- [OBJECTIVE]: Put the lines running from the one containing "Task: Click the" through the end of the entries into a JSON list of strings, one string per line with blank lines left out. Leave the pictures out of your answer.

•••••

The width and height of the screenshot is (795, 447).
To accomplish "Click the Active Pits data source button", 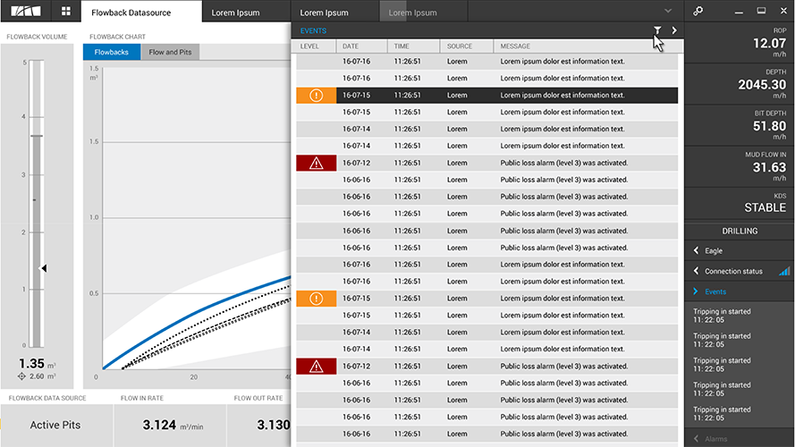I will tap(55, 425).
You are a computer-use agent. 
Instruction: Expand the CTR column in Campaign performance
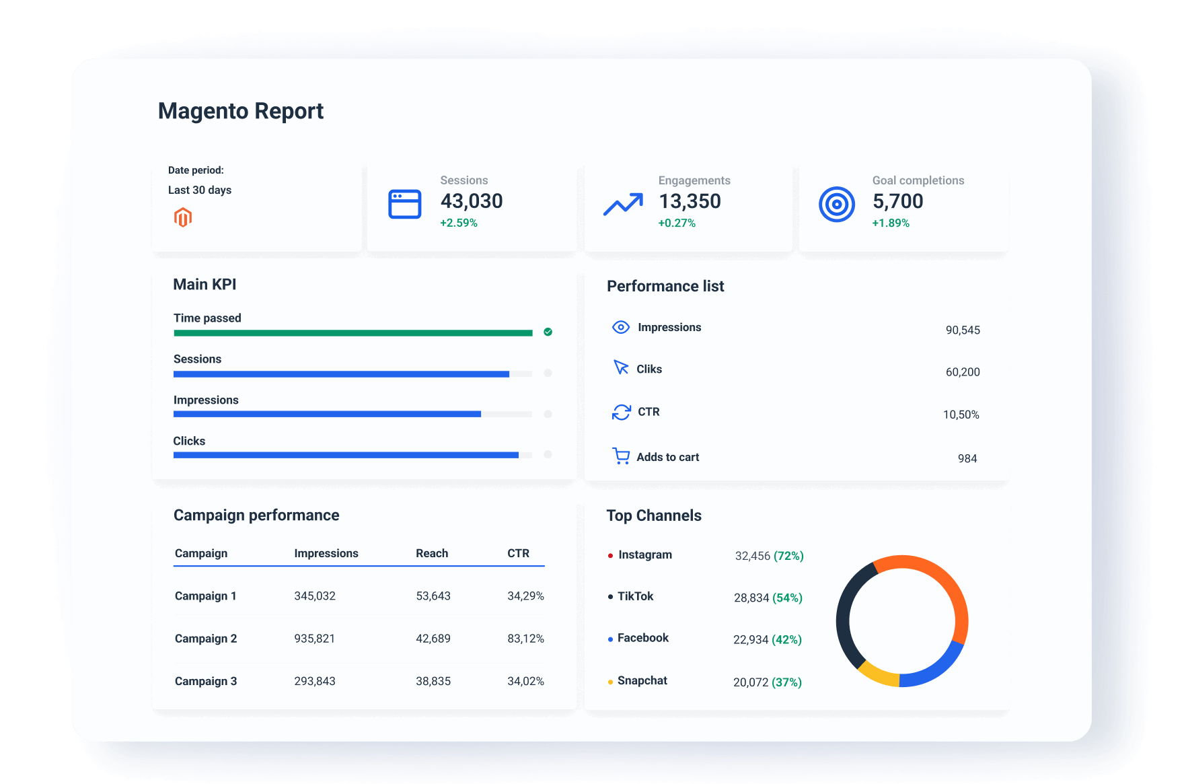click(519, 553)
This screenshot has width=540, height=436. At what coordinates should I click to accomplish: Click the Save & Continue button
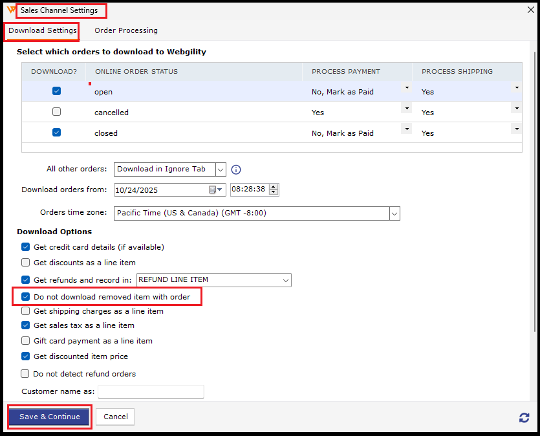50,417
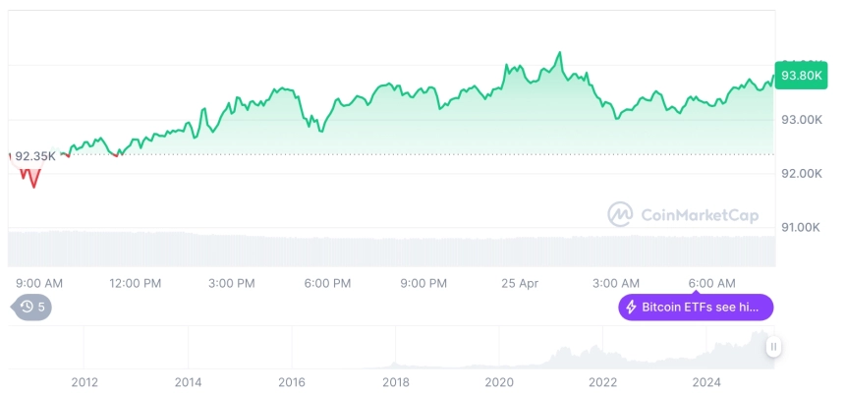Click the lightning bolt icon in news pill
This screenshot has height=394, width=845.
point(631,308)
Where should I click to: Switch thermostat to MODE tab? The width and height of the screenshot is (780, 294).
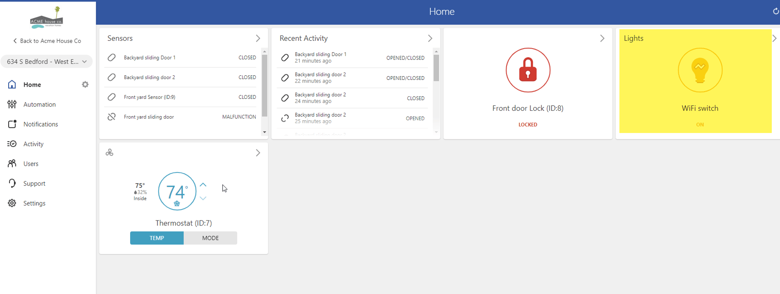pyautogui.click(x=210, y=238)
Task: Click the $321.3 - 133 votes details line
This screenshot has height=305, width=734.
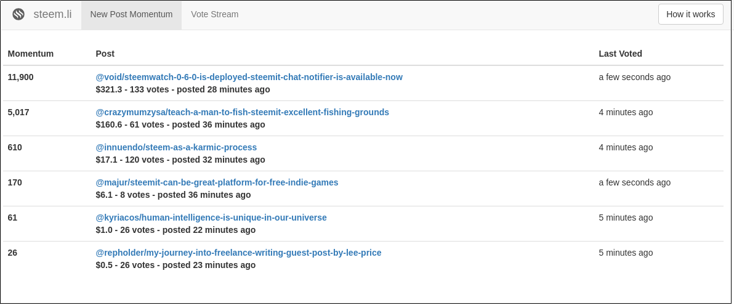Action: (x=183, y=89)
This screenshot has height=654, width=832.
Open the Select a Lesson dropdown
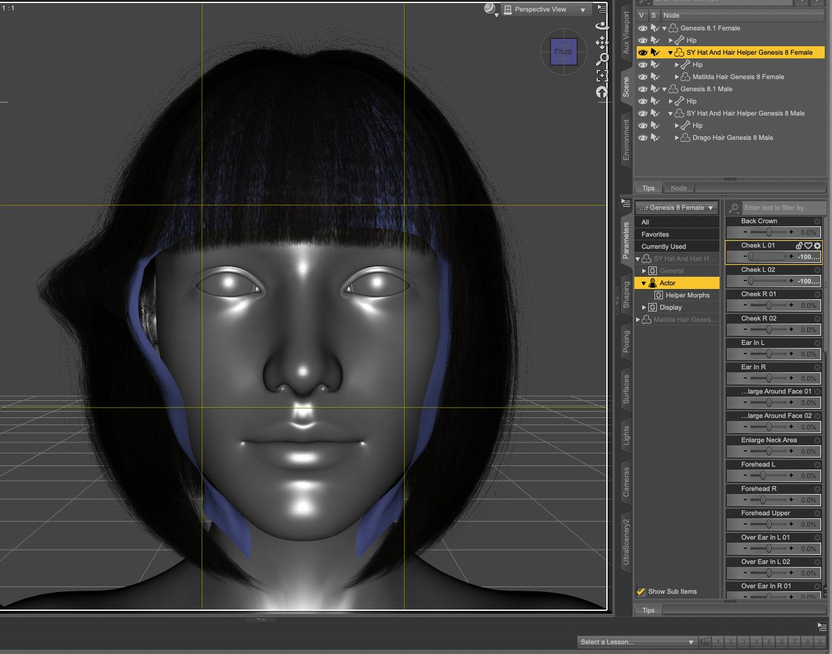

•••••

- [SOLUTION FOR THIS EXERCISE]:
[
  "Task: Click the $321.3 - 133 votes details line",
  "This screenshot has height=305, width=734.",
  "Action: (x=183, y=89)",
  "This screenshot has height=654, width=832.",
  "Open the Select a Lesson dropdown"
]